Source extract.

The General arrived here on the 15th, and left us yesterday, the 19th, by stagecoach. In a few days’ time he will be in the Pyrenees. The little girl is well, as, too, is Marie-Louise. She behaved with great courage in the presence of her husband, and shed tears only after he had gone. Today she is once more mistress of herself. She finds consolation in the thought that all these sacrifices must be for the good of the Nation.

It was the one-year anniversary of the founding of the Republic—and the establishment of the National Convention—and, to celebrate, the government declared the Christian calendar officially overthrown and a new revolutionary calendar in force. The revolutionary dating system used on documents written before then had taken 1789—the proclamation of the Rights of Man—as Year I of Liberty. But now 1789 was associated with the “false revolution” of the aristocratic patriots—the compromisers, the moderates—and anyway liberty was no longer the issue. The new calendar was only one of countless utopian measures the ruling Jacobins initiated in 1793–94, but it is notable because, apparently, not a single person had to be murdered to carry it out.

Dumas arrived in Bayonne with a ten-page memo outlining the many goals the War Ministry had for the Army of the Pyrenees. He should lose no time in making an inventory of “the most important passes, ports, and highways, and if they are occupied by the Spanish, use his best endeavors to expel them and take possession of them.” He also had a reminder from the war minister, whose own career and life were on the line, that he “must maintain an accurate correspondence with the minister of war independently of that with [the Committee].”

Bayonne was a fortified city, and when General Dumas’s coach reached the gates, he was informed that the new commander-in-chief could not enter until the local representatives of the people, apparently out of town at the moment, had arrived. Only after much negotiation did General Dumas and his aides-de-camp receive permission from the political guard to go to their lodgings.

The rooms Dumas and his aides took overlooked the town’s main square, where the People’s Representatives had set up their guillotine. A small but telling episode then followed, for which the only source is his son’s memoir; it’s the kind of story the novelist loved to tell about his father—and loved to shape for maximum effect. Still, it sounds like Alex Dumas.

When the terrible hour arrived, and all other windows were filled with spectators, my father would close his, pull down the blinds and draw his curtains.

Then, beneath his closed windows, a terrible commotion would begin; all the sans-culottes of the countryside would gather below and yell at him:

“Hey! Monsieur de l’Humanité [“Mr. Humanity,” the de making it sound as if weakness were compounded by aristocracy], come to your windows! Show yourself!”

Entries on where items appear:
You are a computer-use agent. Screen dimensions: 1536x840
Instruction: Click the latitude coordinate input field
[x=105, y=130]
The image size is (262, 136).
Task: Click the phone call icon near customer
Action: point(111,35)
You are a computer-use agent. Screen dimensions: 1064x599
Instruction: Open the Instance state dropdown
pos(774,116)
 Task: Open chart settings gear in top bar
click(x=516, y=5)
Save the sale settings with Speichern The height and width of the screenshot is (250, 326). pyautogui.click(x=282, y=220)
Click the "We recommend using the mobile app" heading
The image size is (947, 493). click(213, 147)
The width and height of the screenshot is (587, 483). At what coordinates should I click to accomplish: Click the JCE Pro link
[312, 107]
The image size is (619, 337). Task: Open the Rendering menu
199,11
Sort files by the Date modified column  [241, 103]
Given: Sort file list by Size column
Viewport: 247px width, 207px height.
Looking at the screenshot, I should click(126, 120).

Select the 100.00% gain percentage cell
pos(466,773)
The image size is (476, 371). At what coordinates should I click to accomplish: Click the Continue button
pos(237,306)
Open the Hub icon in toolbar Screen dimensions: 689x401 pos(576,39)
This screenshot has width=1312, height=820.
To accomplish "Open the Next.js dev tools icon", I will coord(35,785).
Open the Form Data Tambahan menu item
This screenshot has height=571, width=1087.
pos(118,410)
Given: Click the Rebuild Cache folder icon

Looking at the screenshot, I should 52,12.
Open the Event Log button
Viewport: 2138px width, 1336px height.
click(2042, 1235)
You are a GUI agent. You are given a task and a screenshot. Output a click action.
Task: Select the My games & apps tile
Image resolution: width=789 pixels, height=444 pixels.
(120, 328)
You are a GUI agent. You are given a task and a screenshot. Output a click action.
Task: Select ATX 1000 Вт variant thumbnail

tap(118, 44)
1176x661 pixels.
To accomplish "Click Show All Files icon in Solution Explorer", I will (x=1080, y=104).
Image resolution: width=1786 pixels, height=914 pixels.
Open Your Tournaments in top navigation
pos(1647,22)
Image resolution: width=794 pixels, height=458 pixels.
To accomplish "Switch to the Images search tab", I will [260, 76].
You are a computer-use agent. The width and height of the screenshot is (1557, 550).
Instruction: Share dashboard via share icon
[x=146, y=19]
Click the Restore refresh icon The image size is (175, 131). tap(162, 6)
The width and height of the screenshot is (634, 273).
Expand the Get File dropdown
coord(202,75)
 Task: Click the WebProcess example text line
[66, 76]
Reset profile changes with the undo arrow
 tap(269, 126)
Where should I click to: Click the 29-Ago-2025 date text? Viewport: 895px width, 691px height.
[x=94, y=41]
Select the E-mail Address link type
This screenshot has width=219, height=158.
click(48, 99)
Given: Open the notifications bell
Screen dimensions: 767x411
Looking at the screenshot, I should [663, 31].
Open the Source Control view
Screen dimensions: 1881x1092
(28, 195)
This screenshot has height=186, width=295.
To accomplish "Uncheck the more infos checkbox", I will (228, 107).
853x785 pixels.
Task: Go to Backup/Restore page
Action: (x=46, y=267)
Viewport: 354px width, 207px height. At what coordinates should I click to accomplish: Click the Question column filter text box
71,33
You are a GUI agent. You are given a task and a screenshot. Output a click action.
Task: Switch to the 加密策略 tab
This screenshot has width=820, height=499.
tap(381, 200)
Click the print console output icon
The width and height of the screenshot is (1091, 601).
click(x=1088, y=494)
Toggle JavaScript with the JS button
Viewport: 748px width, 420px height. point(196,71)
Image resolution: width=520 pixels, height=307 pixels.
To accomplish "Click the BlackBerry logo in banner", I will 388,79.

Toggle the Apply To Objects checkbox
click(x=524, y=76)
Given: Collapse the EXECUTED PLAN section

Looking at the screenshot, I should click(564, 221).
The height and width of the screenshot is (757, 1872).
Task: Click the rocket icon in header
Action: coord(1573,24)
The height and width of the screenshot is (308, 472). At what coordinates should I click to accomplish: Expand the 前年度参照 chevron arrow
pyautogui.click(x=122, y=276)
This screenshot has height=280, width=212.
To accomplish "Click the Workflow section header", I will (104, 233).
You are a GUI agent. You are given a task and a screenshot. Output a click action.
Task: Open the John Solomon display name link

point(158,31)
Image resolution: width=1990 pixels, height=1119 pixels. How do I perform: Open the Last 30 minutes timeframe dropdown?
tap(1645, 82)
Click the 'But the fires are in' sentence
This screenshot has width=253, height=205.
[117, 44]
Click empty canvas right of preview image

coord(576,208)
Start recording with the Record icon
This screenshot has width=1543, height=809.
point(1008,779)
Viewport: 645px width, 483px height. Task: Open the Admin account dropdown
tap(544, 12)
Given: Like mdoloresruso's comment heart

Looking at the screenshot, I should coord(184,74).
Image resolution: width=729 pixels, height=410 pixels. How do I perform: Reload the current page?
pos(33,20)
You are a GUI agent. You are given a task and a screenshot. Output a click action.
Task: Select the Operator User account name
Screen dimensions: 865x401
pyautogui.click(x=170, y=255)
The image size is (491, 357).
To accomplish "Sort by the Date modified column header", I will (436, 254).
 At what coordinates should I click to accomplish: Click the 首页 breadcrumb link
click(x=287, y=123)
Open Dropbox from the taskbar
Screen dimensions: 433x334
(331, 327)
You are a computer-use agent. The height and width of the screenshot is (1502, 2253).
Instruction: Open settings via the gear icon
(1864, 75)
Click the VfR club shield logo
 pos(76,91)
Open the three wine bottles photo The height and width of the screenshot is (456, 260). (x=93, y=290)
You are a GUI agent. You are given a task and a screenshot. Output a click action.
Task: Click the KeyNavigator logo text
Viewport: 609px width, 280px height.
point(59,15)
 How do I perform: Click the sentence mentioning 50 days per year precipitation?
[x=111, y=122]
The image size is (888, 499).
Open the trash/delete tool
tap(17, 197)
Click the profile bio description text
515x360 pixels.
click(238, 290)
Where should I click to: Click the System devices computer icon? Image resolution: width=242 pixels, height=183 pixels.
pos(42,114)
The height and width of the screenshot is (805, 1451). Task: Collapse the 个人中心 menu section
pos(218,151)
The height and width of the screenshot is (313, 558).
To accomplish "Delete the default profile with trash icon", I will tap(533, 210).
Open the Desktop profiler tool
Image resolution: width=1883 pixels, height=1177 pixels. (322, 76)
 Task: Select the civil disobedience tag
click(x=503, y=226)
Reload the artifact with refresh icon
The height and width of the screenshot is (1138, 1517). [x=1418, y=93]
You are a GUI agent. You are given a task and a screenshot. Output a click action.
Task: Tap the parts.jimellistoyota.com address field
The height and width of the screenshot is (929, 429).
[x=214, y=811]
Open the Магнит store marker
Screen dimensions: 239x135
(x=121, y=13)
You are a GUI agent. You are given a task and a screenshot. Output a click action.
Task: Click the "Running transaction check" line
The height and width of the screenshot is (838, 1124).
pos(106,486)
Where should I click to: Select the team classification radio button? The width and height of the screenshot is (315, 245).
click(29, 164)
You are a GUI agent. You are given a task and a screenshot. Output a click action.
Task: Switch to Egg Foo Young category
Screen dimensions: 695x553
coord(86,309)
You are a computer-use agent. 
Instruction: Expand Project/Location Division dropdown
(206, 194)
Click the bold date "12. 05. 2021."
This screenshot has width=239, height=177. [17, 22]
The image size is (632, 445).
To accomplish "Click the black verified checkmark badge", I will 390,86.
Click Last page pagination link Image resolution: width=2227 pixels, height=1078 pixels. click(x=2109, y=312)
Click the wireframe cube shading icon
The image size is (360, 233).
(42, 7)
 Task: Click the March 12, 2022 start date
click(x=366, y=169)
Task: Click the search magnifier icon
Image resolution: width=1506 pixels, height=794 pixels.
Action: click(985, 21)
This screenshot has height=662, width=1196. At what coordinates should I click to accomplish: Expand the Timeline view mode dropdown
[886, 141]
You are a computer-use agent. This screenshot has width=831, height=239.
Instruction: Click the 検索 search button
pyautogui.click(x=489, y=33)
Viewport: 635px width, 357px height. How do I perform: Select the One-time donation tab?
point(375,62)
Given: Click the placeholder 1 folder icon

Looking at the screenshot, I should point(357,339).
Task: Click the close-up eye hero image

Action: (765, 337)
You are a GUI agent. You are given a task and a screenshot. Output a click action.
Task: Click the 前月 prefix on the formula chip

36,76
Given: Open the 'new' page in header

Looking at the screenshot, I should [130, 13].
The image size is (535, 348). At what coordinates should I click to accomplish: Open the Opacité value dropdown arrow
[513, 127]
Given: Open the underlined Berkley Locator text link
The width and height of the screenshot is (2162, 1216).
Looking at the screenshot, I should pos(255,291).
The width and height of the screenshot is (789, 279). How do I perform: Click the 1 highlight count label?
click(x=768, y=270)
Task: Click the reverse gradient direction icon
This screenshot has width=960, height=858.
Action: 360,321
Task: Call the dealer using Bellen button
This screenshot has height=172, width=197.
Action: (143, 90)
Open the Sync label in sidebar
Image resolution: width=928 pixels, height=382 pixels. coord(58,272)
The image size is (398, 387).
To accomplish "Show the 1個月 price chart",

Problems to work on.
a. In the Dumas passage, what did the rooms that Dumas and his aides took overlook?
b. Print the part of the rows that opens with their first line and closes with the line containing "Action: point(111,35)", including both of those lines.

Outputs for the tasks.
a. The town's main square, where the People's Representatives had set up their guillotine.

b.
You are a computer-use agent. Screen dimensions: 1536x840
Instruction: Click the latitude coordinate input field
[x=105, y=130]
The image size is (262, 136).
Task: Click the phone call icon near customer
Action: point(111,35)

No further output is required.